Em 2019, o Liverpool fez 123 gols e Mané-Salah-Firmino anotaram 66 vezes. Representam 53,6% do total. O principal artilheiro da equipe, considerados os últimos 12 meses, é Saido Mané, com 30. Salah marcou 24 vezes, o dobro de Roberto Firmino (12).

Embora ambos sejam ataques centenários, não são os mais positivos de seus continentes a chegarem ao Mundial de Clubes nesta década. O Real Madrid campeão de 2017 marcou 156 gols naquele ano. O Atlético Nacional (COL) foi eliminado na semifinal pelo Kashima Antlers em 2016, mas chegou ao torneio com 145 anotados. 

Jurgen Klopp até reveza seu time para disputar diferentes competições, não tem tantas opções assim para substituir sua trinca ofensiva. O nome mais escolhido no banco é o do belga Origi, que começou como titular contra o Monterrey e foi substituído por Firmino.

Quando não pode contar com algum dos seus atacantes, as principais opções de Jorge Jesus são Vitinho e o garoto Lincoln, revelado pelas categorias de base.

Um dos projetos do Flamengo para 2020 é ter mais opções no elenco para 2020. Além do Estadual, do Campeonato Brasileiro, da Copa do Brasil e da Libertadores (com a possibilidade de Mundial), o time terá também a Recopa Sul-Americana.

“Fizemos contratações de bom nível no Brasil, mas não há comparação. Vamos enfrentar um campeão da Champions League. São os melhores do mundo. O Flamengo tem os melhores do Brasil e está em uma fase em que podemos fazer equilíbrio com a diferença tática”, avaliou Jorge Jesus.
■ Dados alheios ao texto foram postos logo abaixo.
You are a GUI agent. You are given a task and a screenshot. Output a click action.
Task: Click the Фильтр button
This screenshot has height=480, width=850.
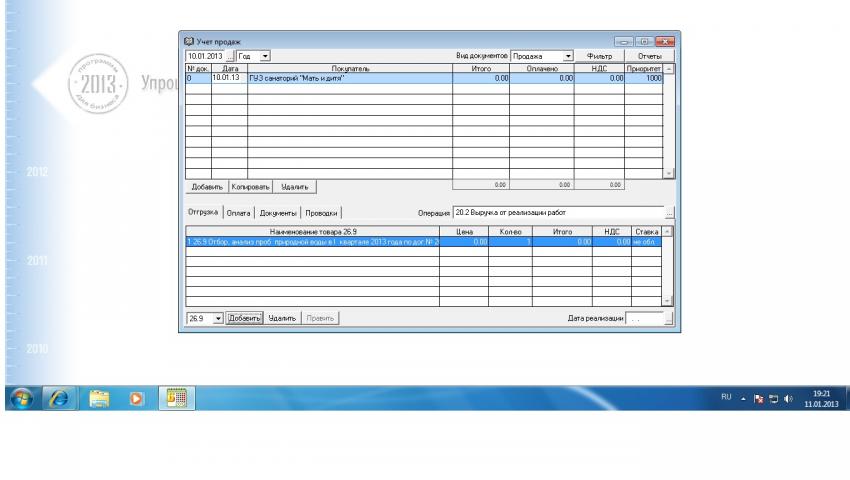(599, 57)
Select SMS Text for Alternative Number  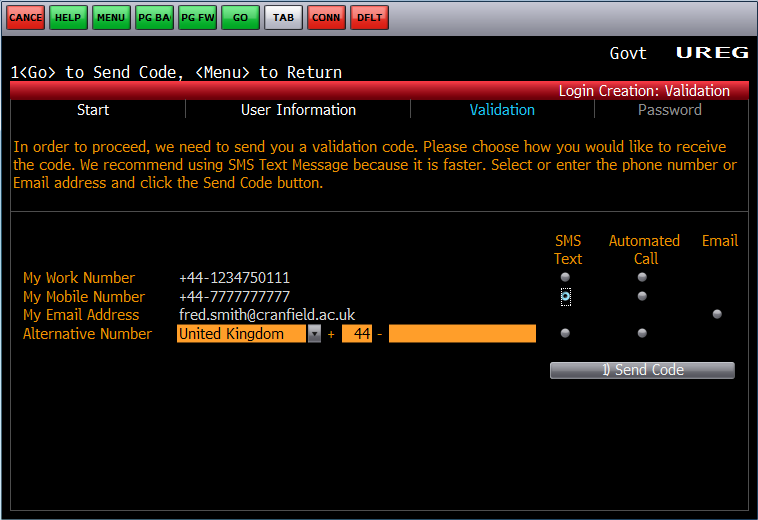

A maior prova do quanto o Liverpool depende de seu trio ofensivo aconteceu na semifinal. Com apenas Salah, ídolo local, escalado, a equipe patinou para se sobrepor aos mexicanos. Isso apenas aconteceu no segundo tempo com as entradas da Mané e Roberto Firmino. Este último fez o gol da vitória aos 45 minutos do segundo tempo.

Klopp argumenta que os números de seus atacantes, se considerados apenas os gols, podem enganar. Ele vê o maior mérito de Firmino, por exemplo, na capacidade de movimentação, abrir espaços e deixar seus companheiros em condições para finalizar.

“A intensidade deles em campo e a troca de posições confundem os marcadores. Em mesmo teria muita dificuldade se os enfrentasse e tenho certeza que é o mesmo para qualquer sistema defensivo”, analisa o lateral esquerdo do Liverpool, Andrew Robertson, que teve problemas para anular Pabón, do Monterrey e pode ter a missão de enfrentar Bruno Henrique neste sábado.

Não há discussão a respeito da escalação do Flamengo. Como Klopp mesmo observou, é um time estável, que costuma usar sempre as mesmas peças. É garantido (salvo alguma lesão de última hora) que Gabriel, Bruno Henrique e Arrascaeta estarão no gramado do Khalifa International Stadium. A questão é o que Klopp vai fazer.

Na semifinal, ele poupou Mané e Firmino. Existe a dúvida se pretende colocar Salah em campo desde o início ou resguardá-lo, o que seria uma enorme decepção para o público qatari que idolatra o egípcio.